Список заданий
1. Перечислите все языки, которые названы в отрывке об Адриане и архиепископе Афанасии.
2. Напишите продолжение отрывка об Адриане и архиепископе Афанасии, начиная сразу после его последнего предложения.

Фрагмент документа

Не ограничившись столь открытым протестом против воли государя, Адриан приложил к посланию еще и записку Стрешневу с положительными аргументами для доклада Петру по кандидатуре Афанасия: «Еще же весьма таковой здесь надобен архиерей, чтобы приказать ему книжный Печатный двор и надзирание школ, где учатся дети и возрастные отроки славянского нашего, греческого и латинского языка и грамматического знания в пользу Церкви Божией, и ради всяких к пользе гражданской благоразумных соделываний, и переводчиков, и лекарских искусств, даст Господь, будут навыкать, — и о сем быть попечению должно. И ради немощей моих прежде было намерение о Холмогорском владыке, дабы и в вышеописанных делах способствовал. Пожалуй Господа ради, сотвори любовь: будет возможно — доложи (государю. — А. Б.), или зачем будет невозможно — отпиши, чтобы было лучше и угоднее всем» [581].

Просвещенный архиепископ Афанасий действительно был наилучшей кандидатурой для управления делами Церкви. Поддерживая дружественно–доверительные отношения с Адрианом, этот ревнитель православного благочестия, энергичный администратор и строитель, меценат и книжник, интересы которого простирались от богословия до архитектуры и медицины, архиепископ неизменно выражал самую горячую поддержку Петру I и его начинаниям. Государь и его ближнее окружение были хорошо знакомы со взглядами Афанасия, выраженными в многократных личных беседах и переписке. Восторженный до раболепия, архиепископ не уставал превозносить Петра и все его деяния.

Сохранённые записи
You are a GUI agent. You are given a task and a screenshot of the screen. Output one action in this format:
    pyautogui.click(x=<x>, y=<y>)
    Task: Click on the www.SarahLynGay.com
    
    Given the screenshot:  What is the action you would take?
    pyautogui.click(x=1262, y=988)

Ответы к упражнению
1. Славянский, греческий, латинский.

2.
Три посещения государем Архангельска (во время второго из которых, в 1694 г., Афанасий сопровождал Петра в Соловецкий монастырь) были по воле владыки описаны для потомства в панегирической книге «О высочайших пришествиях великого государя царя и великого князя Петра Алексеевича» (М., 1783). Поддерживая стремление Петра расширить для России выходы к морям, архиепископ собирает материалы под названием «Вести из–под Азова», а в марте 1700 г., в ходе подготовки Северной войны, сводит воедино сведения о пограничных землях и путях к Стокгольму в книге «Описание трех путей из России в Швецию» [582]. Материальная и духовная поддержка главы Холмогорской епархии сопутствовала деяниям Петра и в ходе войны.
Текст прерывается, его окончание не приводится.